**PASSAGE GIVEN**
Jay Barker

Profile
- Position: Quarterback

Personal information
- Born: July 20, 1972 (age 53) Birmingham, Alabama, U.S.
- Listed height: 6 ft 3 in (1.91 m)
- Listed weight: 220 lb (100 kg)

Career information
- High school: Hewitt-Trussville (Trussville, Alabama)
- College: Alabama (1990–1994)
- NFL draft: 1995: 5th round, 160th overall pick

Career history
- Green Bay Packers (1995)*; New England Patriots (1995–1996); Carolina Panthers (1996–1997); Toronto Argonauts (1998–2000); Birmingham Thunderbolts (2001);
- * Offseason and/or practice squad member only

Awards and highlights
- National champion (1992); Johnny Unitas Golden Arm Award (1994); Third-team All-American (1994); SEC Player of the Year (1994); First-team All-SEC (1994);

= Jay Barker =

American gridiron football player (born 1972)

**INFORMATION PROVIDED**

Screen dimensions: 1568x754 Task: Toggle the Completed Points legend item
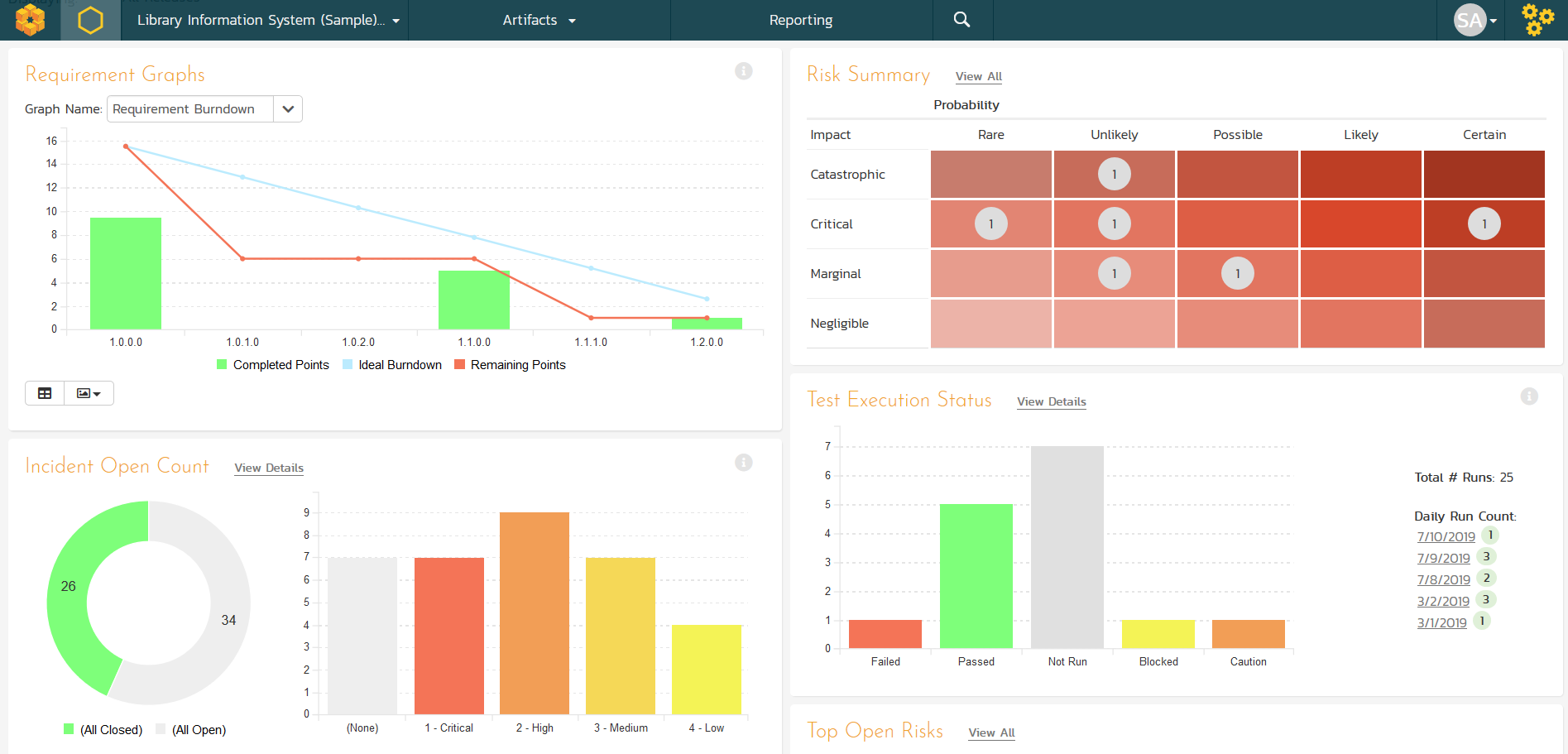pos(272,365)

**TASK DESCRIPTION**
Reproduce the Jay Barker profile from "Awards and highlights" up to and including "player (born 1972)", swapping in "Second-team All-American" wherever "Third-team All-American" appears.

**RESULT**
Awards and highlights
- National champion (1992); Johnny Unitas Golden Arm Award (1994); Second-team All-American (1994); SEC Player of the Year (1994); First-team All-SEC (1994);

= Jay Barker =

American gridiron football player (born 1972)